### YOUR TASK
Output the line containing "Screen dimensions: 550x427" and each line after it through the end of the data, exactly as written, with pictures left out.

### RECORDS SUPPLIED
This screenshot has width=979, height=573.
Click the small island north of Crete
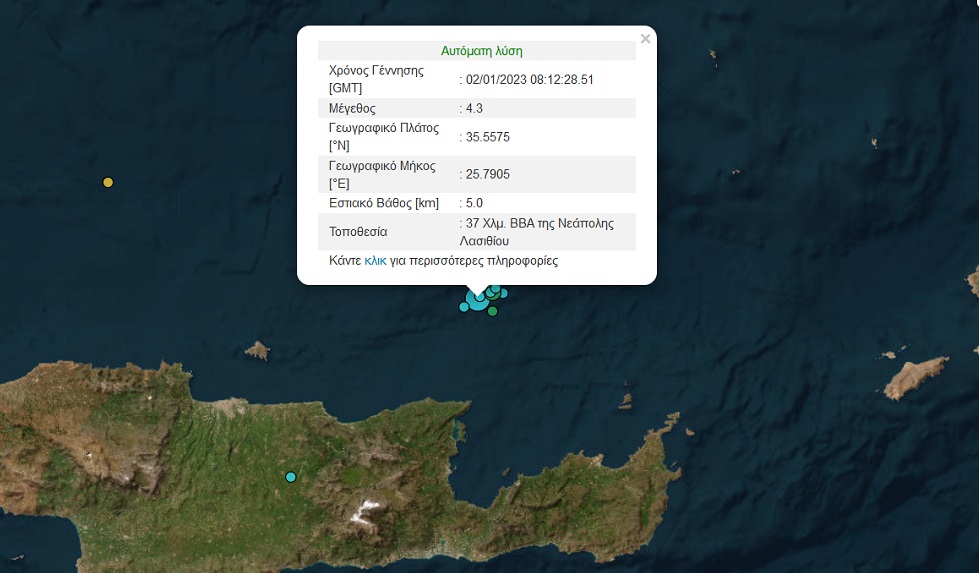point(258,350)
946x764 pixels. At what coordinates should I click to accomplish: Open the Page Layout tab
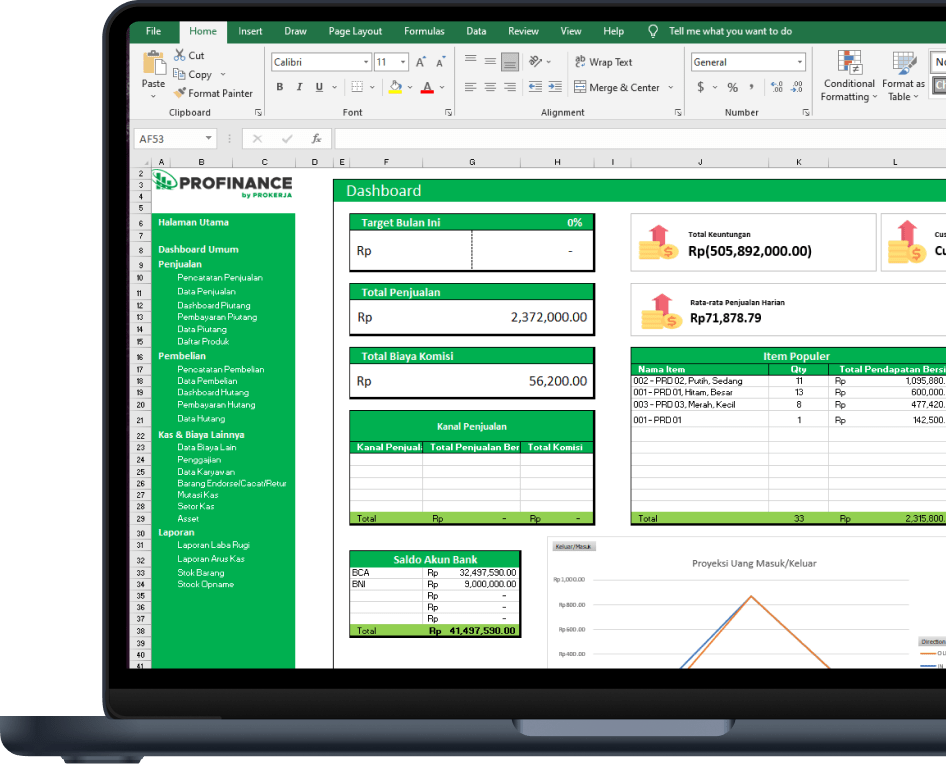(355, 31)
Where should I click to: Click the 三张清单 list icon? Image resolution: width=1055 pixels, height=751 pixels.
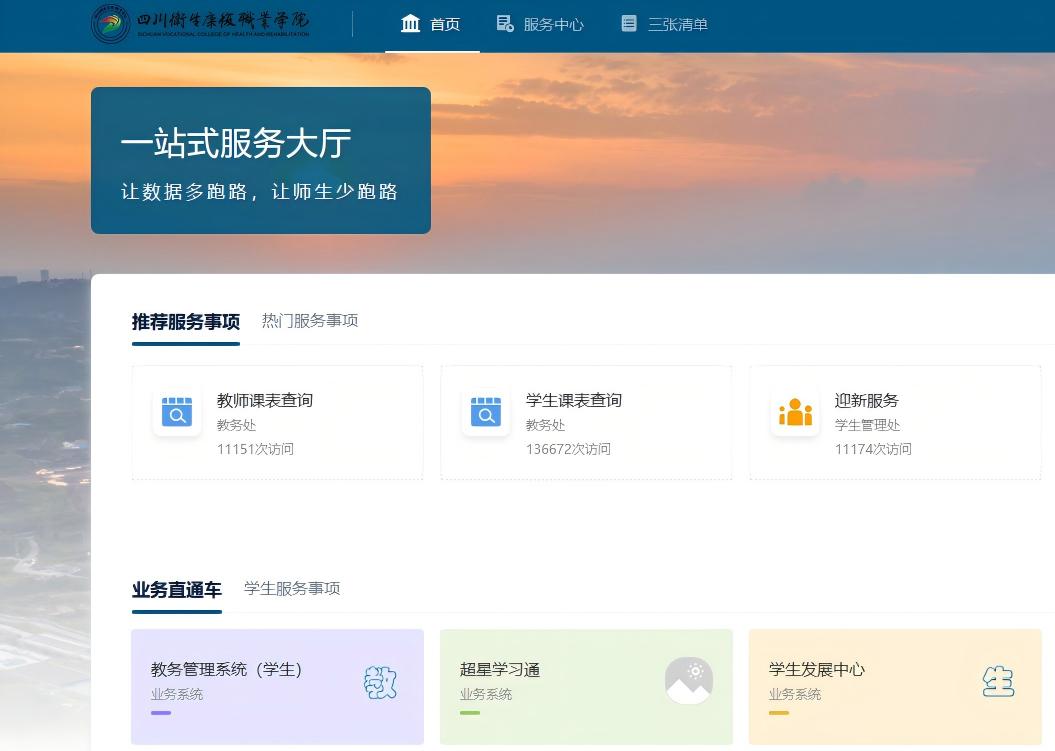point(629,24)
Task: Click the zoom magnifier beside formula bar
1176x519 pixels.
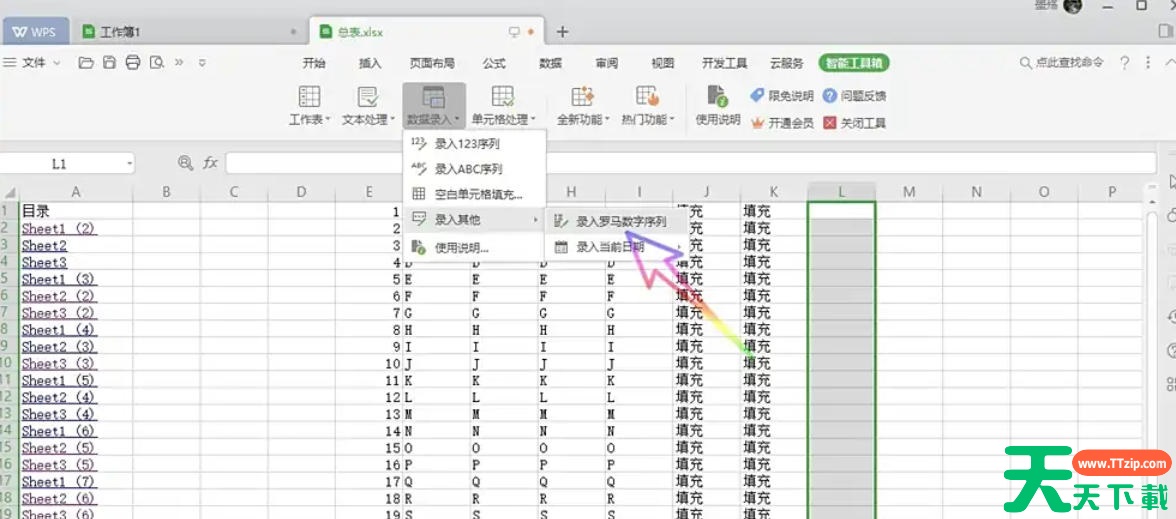Action: (x=185, y=163)
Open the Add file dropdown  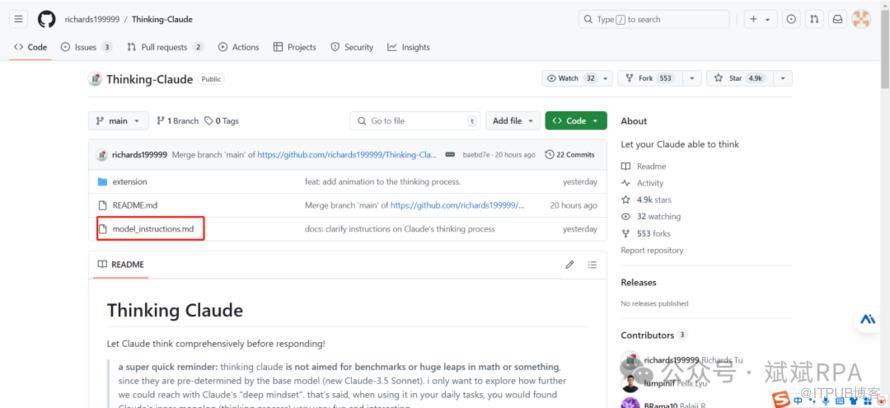point(513,121)
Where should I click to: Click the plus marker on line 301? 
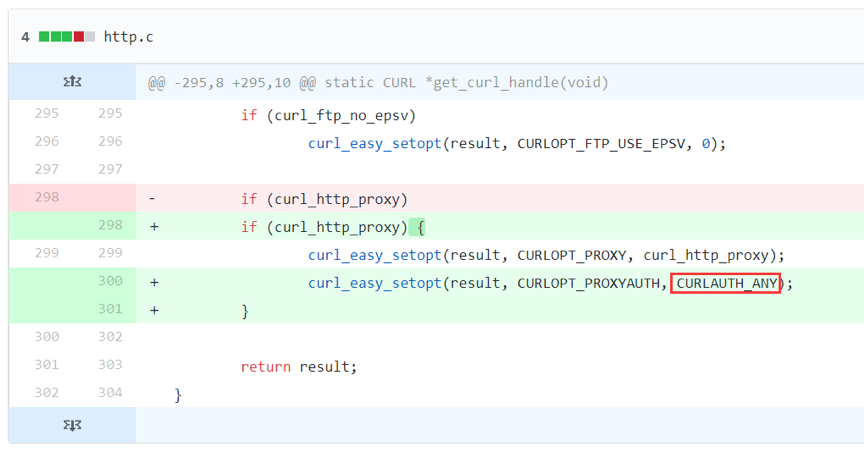click(x=154, y=311)
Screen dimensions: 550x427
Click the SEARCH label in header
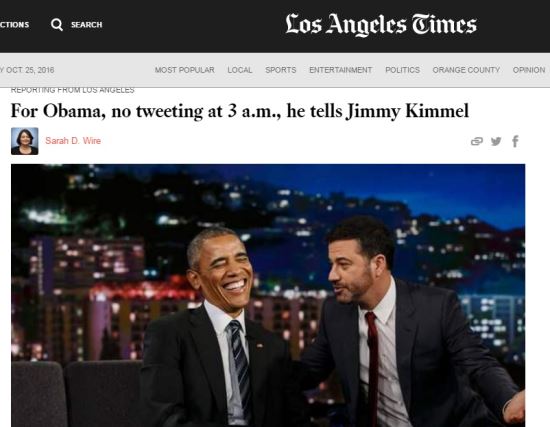pyautogui.click(x=87, y=25)
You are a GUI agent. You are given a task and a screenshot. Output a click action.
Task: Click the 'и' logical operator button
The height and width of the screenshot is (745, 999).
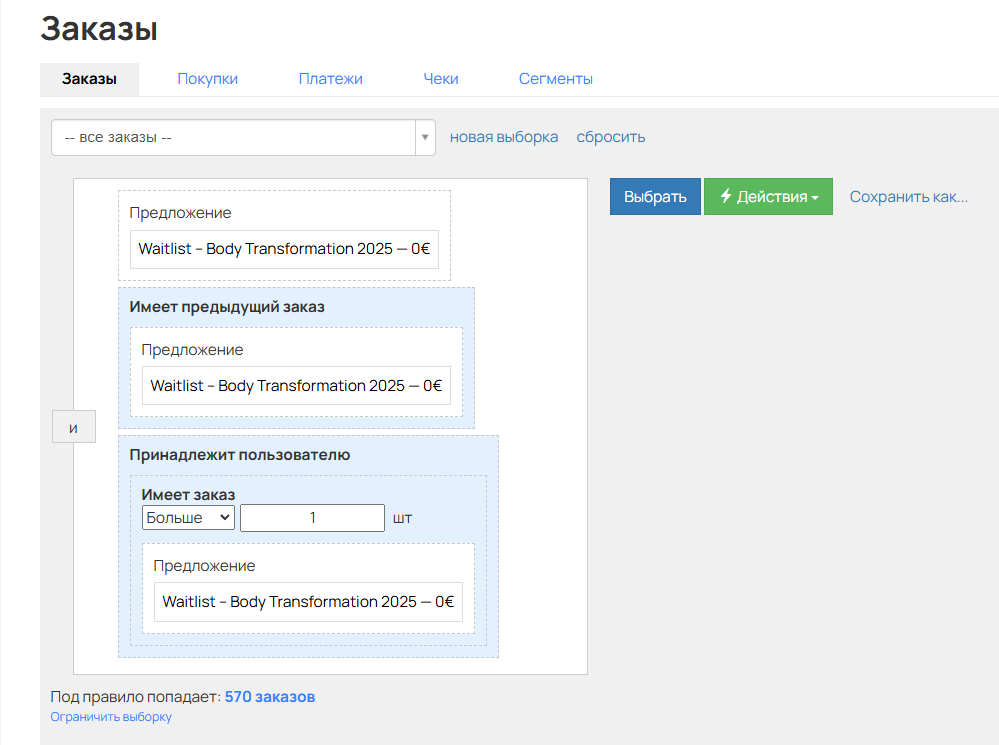(x=73, y=427)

### WRITTEN REPLY
Screen dimensions: 550x427
Click the SEARCH label in header
pyautogui.click(x=87, y=25)
You are a GUI agent. You are given a task and a screenshot. Output a click action.
Task: Click the 'и' logical operator button
The height and width of the screenshot is (745, 999).
(x=73, y=427)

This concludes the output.